─── Material for this exercise
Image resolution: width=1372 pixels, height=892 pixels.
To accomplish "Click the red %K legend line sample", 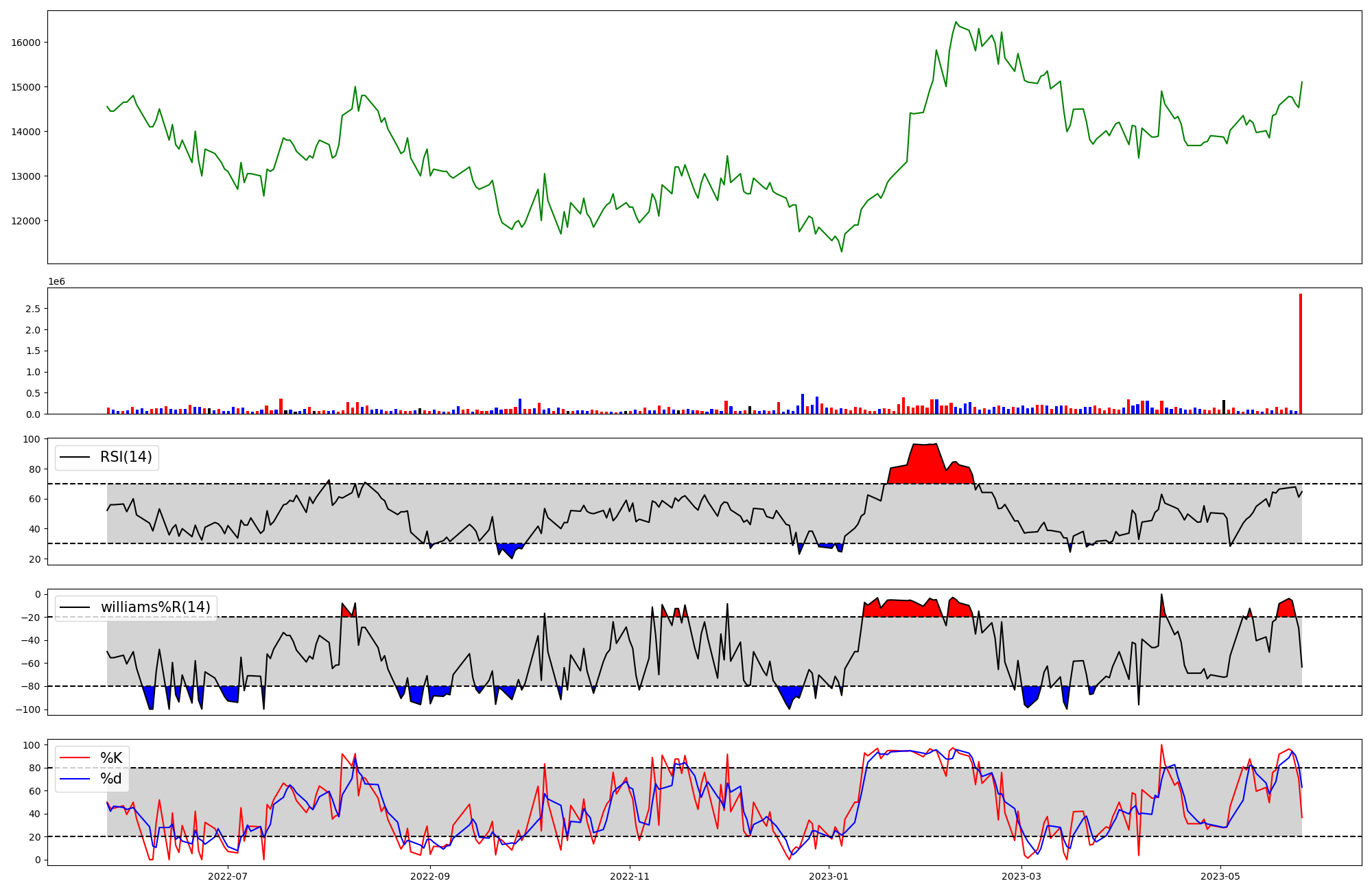I will 75,758.
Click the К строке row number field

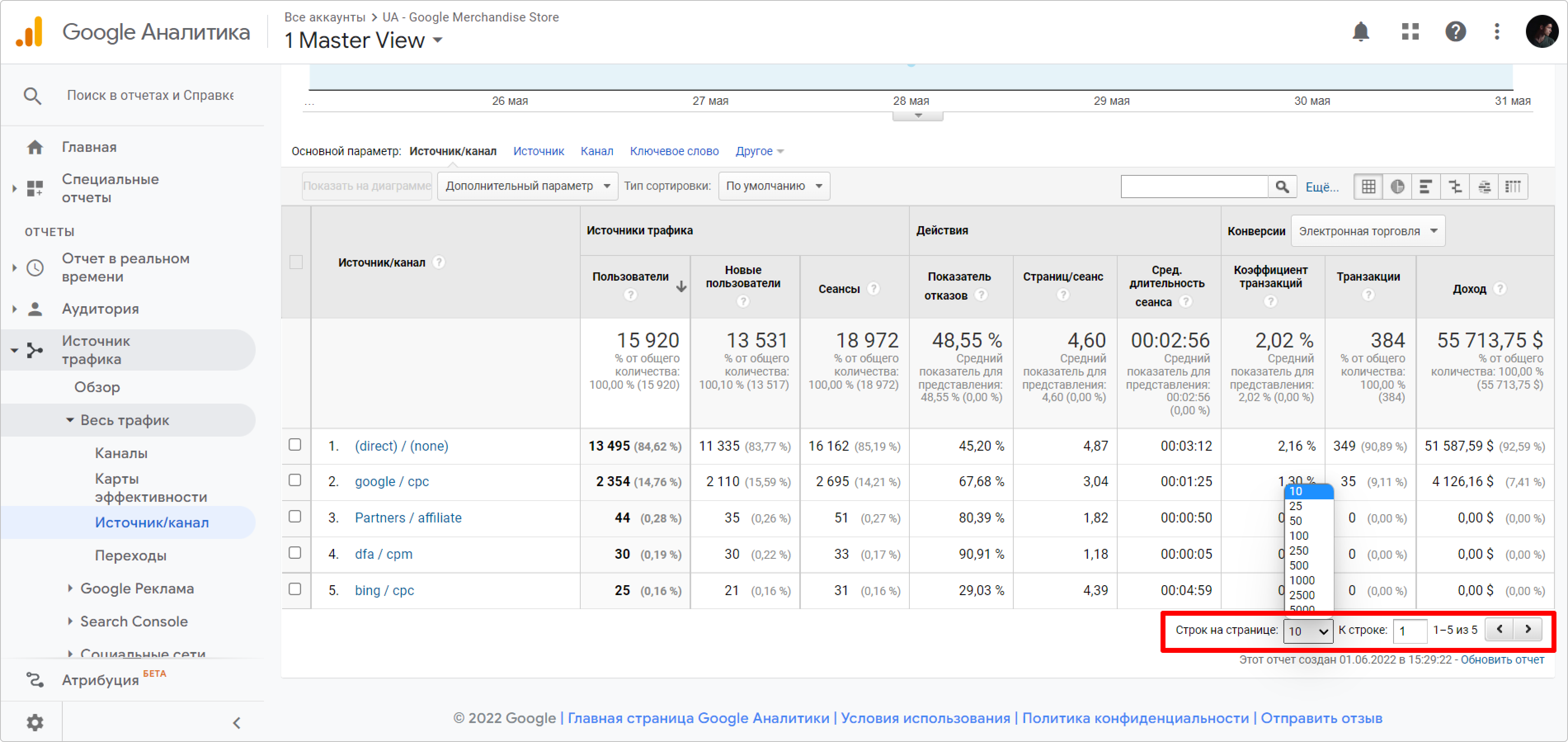1409,631
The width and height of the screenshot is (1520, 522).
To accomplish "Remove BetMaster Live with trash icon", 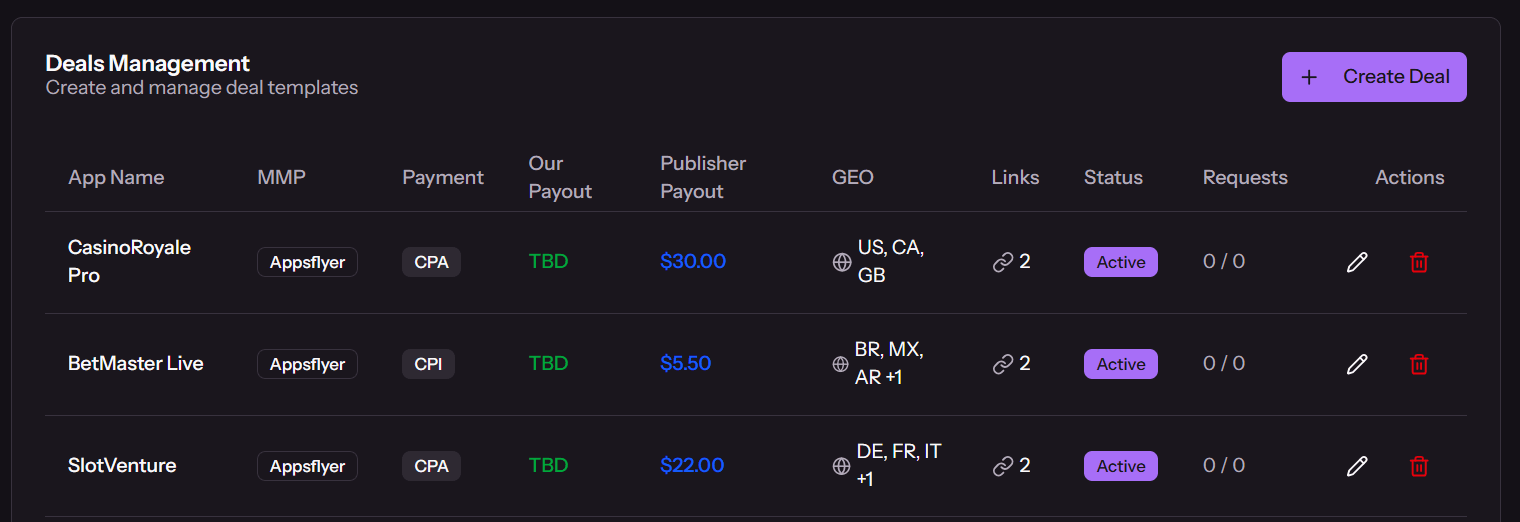I will point(1419,364).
──────
#### Exercise details
Extract each line of the items above that contains the string "height". The match must be case-sensitive.

#### Response to this exercise
Image resolution: width=1372 pixels, height=892 pixels.
The width and height of the screenshot is (1520, 522).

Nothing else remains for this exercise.